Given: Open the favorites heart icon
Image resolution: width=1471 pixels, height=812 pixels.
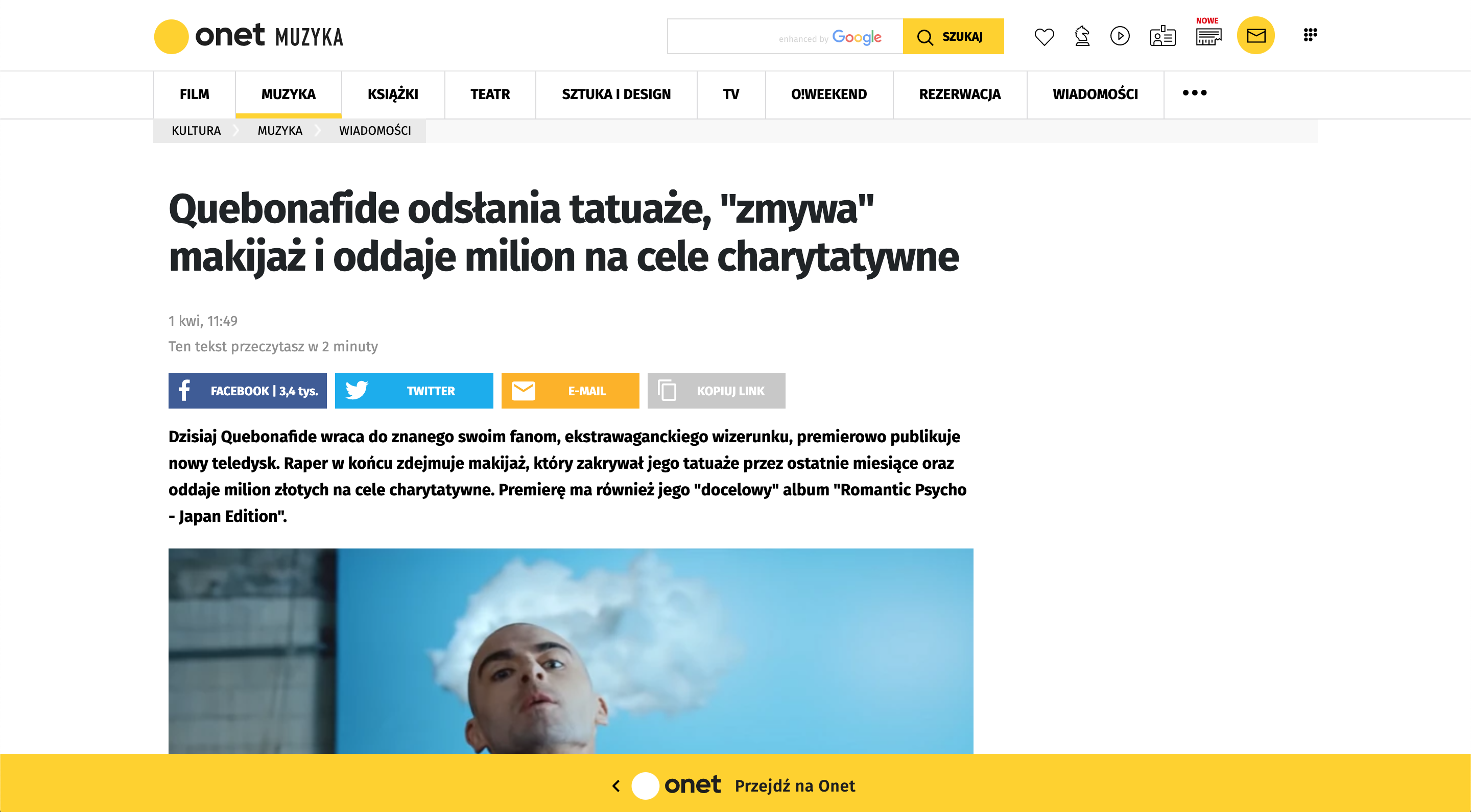Looking at the screenshot, I should pyautogui.click(x=1044, y=37).
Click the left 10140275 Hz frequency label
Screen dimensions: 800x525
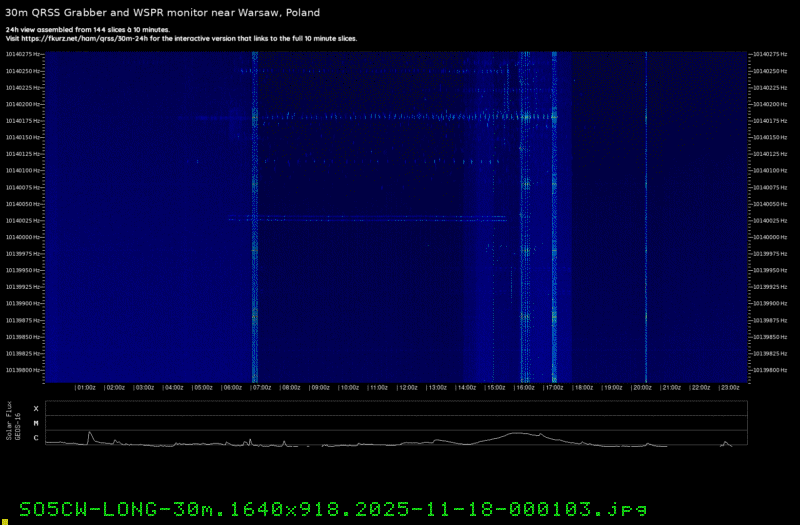pyautogui.click(x=23, y=54)
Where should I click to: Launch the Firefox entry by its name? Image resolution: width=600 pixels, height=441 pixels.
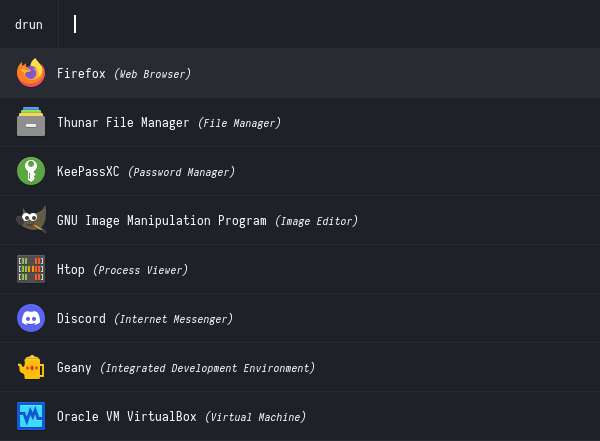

• _Your goal_: Retype the material word for word, leaving out the pictures.

• _Problem solution_:
Given: Open the favorites heart icon
Image resolution: width=1471 pixels, height=812 pixels.
Looking at the screenshot, I should pyautogui.click(x=1044, y=37).
Click the left 10140275 Hz frequency label
Screen dimensions: 800x525
pyautogui.click(x=23, y=54)
Where should I click to: Launch the Firefox entry by its name? Image resolution: width=600 pixels, height=441 pixels.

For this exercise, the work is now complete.